Assignment →
When you copy the entries, keep every word exactly as it stands.

Given records →
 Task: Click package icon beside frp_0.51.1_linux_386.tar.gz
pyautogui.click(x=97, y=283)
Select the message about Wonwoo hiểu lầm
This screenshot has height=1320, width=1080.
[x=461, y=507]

Task output →
 Task: Click package icon beside frp_0.51.1_linux_386.tar.gz
pyautogui.click(x=97, y=283)
Select the message about Wonwoo hiểu lầm
This screenshot has height=1320, width=1080.
[x=461, y=507]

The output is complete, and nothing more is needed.